О. Мандельштам протестует против всего античеловеческого, против слома устройства обычной жизни, со всеми её достоинствами и недостатками, уж так сложилась жизнь, ломка её – бьёт по сердцу человека, нарушая его права.
В 1928 году у О. Мандельштама вышел сборник «Стихотворения», куда вошли стихи из сборника Tristia, цикл стихотворений «1921–1925», новые стихотворения.
«Стихотворения» не вышли бы, если бы не помощь Н.И. Бухарина. «Всеми просветами в своей жизни О. М. обязан Бухарину, – писала Н. Мандельштам. – Книга стихов 28-го года никогда бы не вышла без активного вмешательства Николая Ивановича, который привлёк на свою сторону ещё и Кирова. Путешествие в Армению, квартира, пайки, договора на последующие издания, не осуществленные, но хотя бы оплаченные, что очень существенно, так как О. М. брали измором, не допуская ни к какой работе, – все это дело рук Бухарина. Его последний дар – переезд из Чердыни в Воронеж… О. М. случайно узнал на улице про предполагаемый расстрел пяти стариков и в дикой ярости метался по Москве, требуя отмены приговора… Приговор отменили, и Николай Иванович (Бухарин. – В. П.) сообщил об этом телеграммой в Ялту, куда О. М., исчерпав все свои доводы, приехал ко мне» (Воспоминания. С. 134–135).
В 1928 году в Ленинграде выходит сборник статей «О поэзии».

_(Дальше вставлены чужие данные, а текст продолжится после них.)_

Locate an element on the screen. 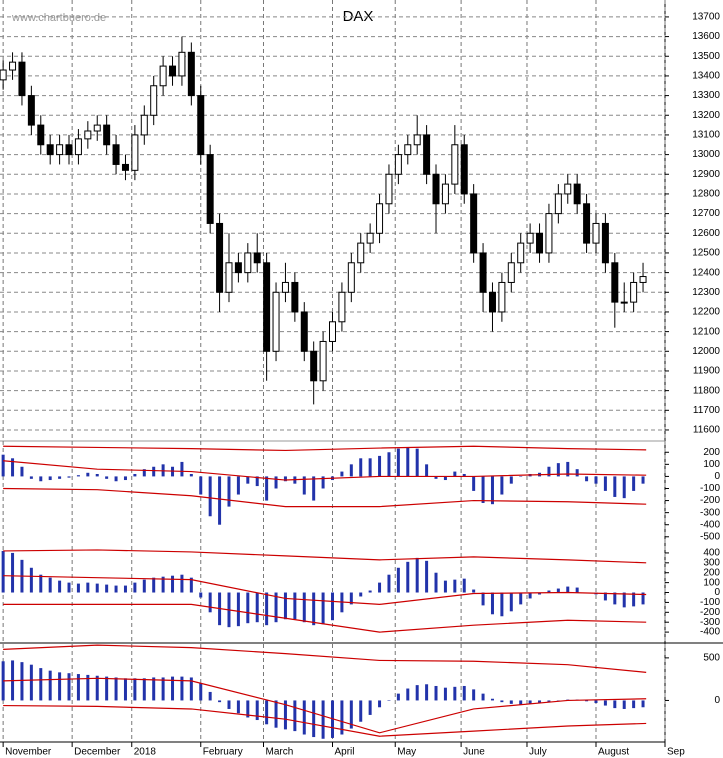 The image size is (723, 758). y-tick-label: 500 is located at coordinates (712, 658).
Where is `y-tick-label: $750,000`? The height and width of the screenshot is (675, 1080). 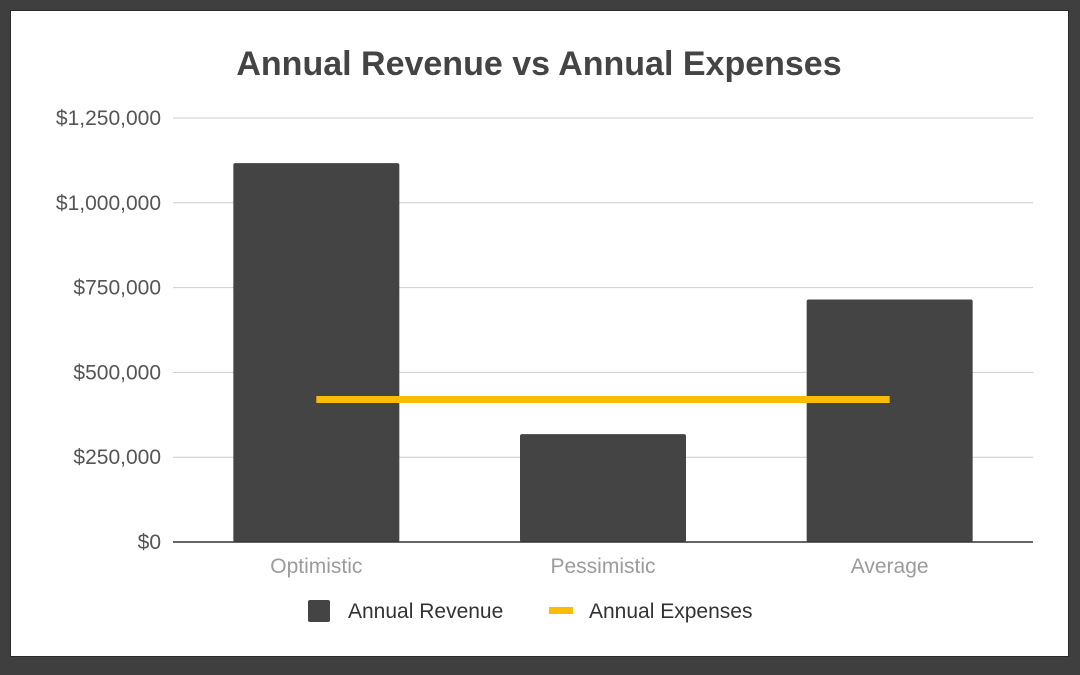 y-tick-label: $750,000 is located at coordinates (117, 288).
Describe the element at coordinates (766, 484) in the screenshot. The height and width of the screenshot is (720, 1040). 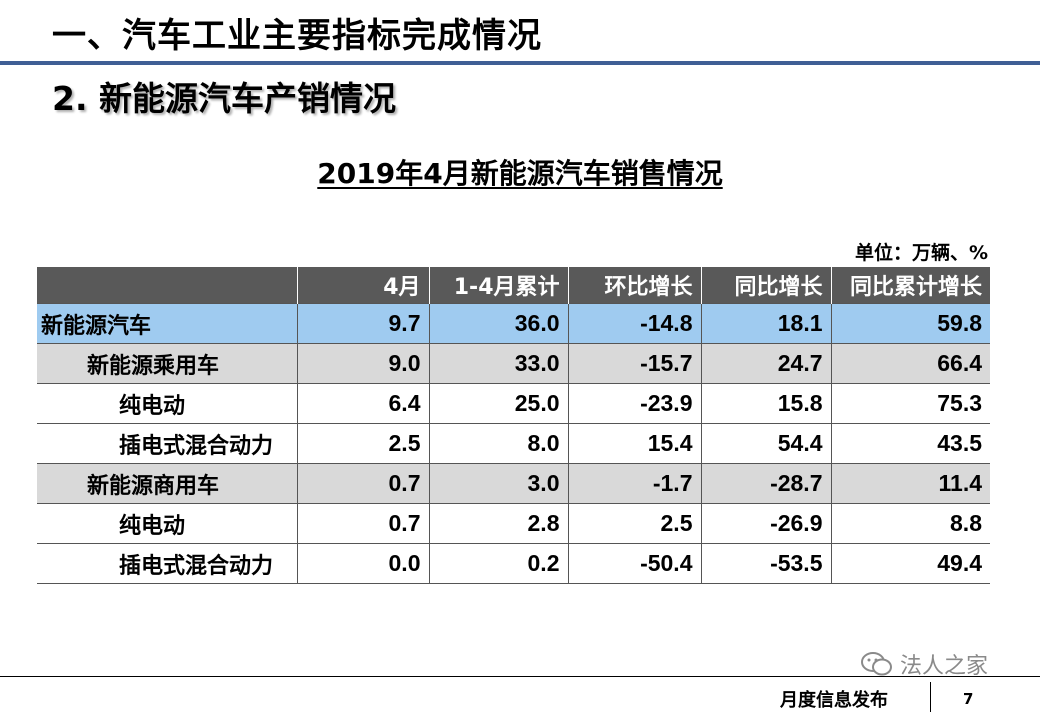
I see `table-cell: -28.7` at that location.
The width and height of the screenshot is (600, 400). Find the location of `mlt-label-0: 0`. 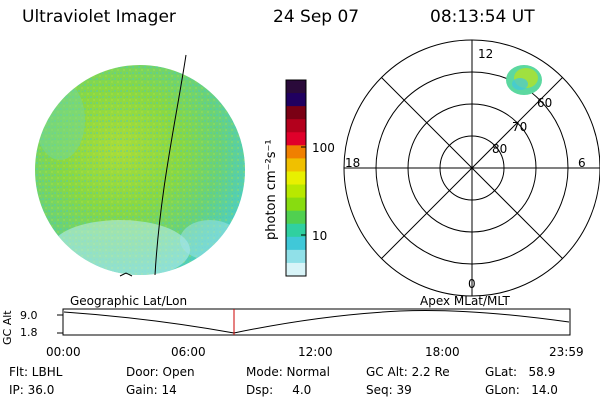

mlt-label-0: 0 is located at coordinates (472, 284).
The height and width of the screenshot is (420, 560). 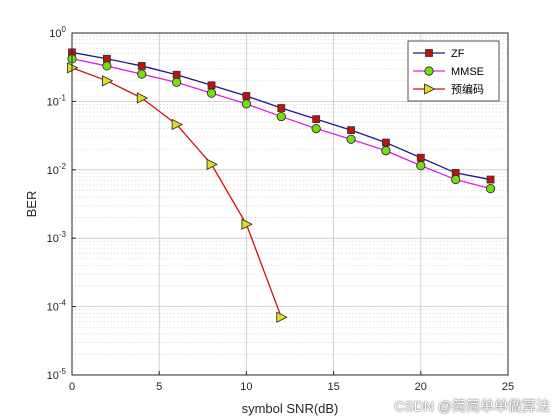 What do you see at coordinates (57, 306) in the screenshot?
I see `y-tick-label: 10⁻⁴` at bounding box center [57, 306].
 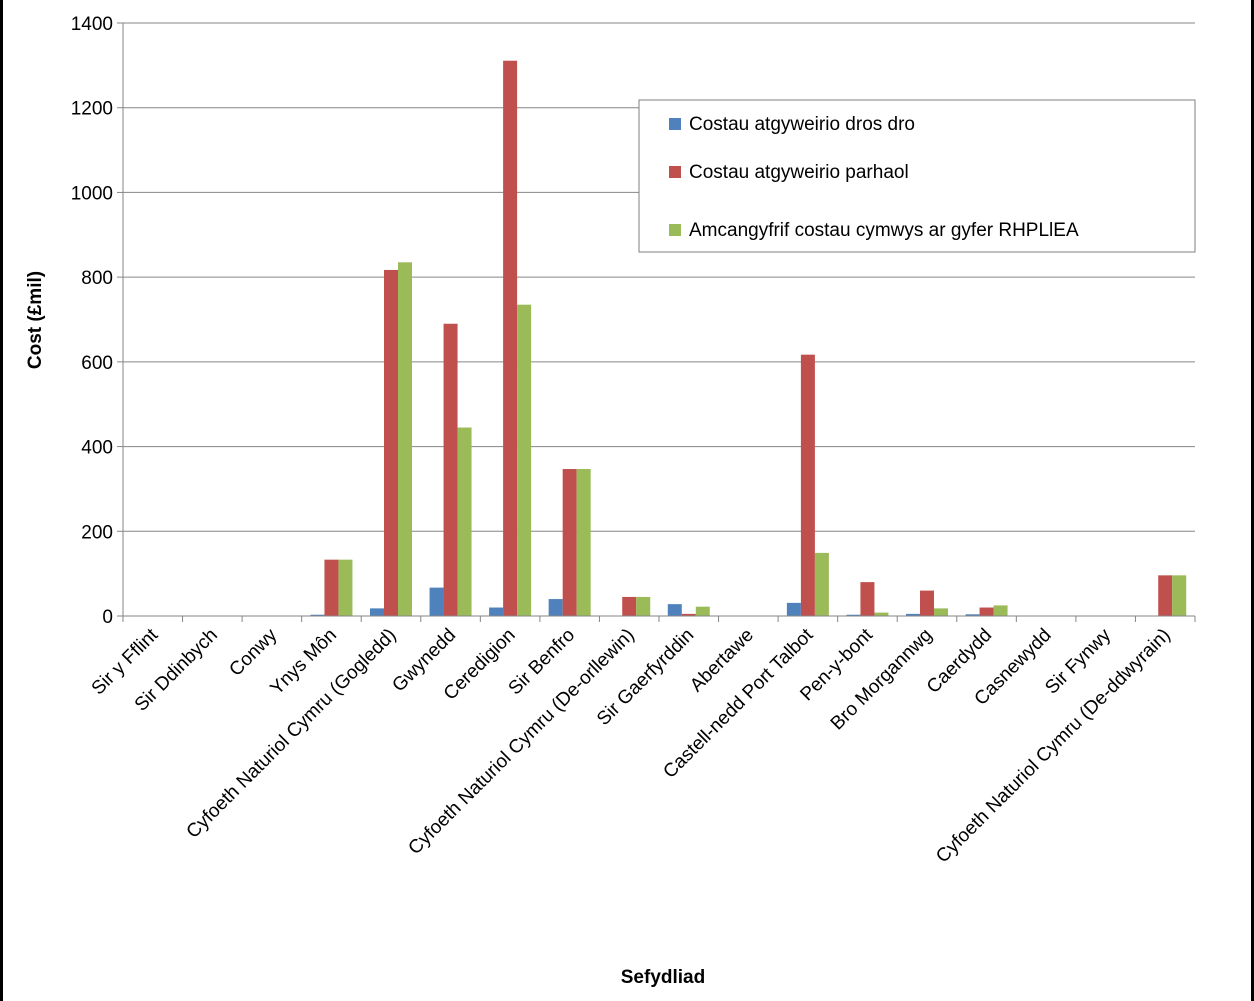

В 1925 году в Ленинграде выходит автобиографическая повесть «Шум времени», и там же в 1928 году – повесть «Египетская марка». Мандельштам занимается переводами с иностранных языков. Сложилась такая литературная обстановка, когда честную и объективную прозу и поэзию невозможно стало писать, а главное – печатать. В ноябре 1933 года О. Мандельштам написал стихотворение о Сталине как виновнике подобной обстановки и читал его в широких кругах литературной общественности.